• _WORK INSTRUCTIONS_:
Starting at the line that contains "You are a computer-use" and ending at the line that contains "Task: Click the partially", the lines below are to be given again exactly, with nothing added.

• _MATERIAL FOR THIS EXERCISE_:
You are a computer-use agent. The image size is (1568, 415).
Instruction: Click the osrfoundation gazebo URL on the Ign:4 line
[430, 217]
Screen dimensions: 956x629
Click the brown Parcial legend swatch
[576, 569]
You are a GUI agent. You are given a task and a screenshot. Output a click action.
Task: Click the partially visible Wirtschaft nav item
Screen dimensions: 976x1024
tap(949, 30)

--

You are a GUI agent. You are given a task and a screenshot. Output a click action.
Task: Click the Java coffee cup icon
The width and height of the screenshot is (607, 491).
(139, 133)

• _TASK RESULT_:
You are a computer-use agent. The image size is (1568, 415).
Instruction: Click the osrfoundation gazebo URL on the Ign:4 line
[430, 217]
Screen dimensions: 956x629
Click the brown Parcial legend swatch
[576, 569]
You are a GUI agent. You are given a task and a screenshot. Output a click action.
Task: Click the partially visible Wirtschaft nav item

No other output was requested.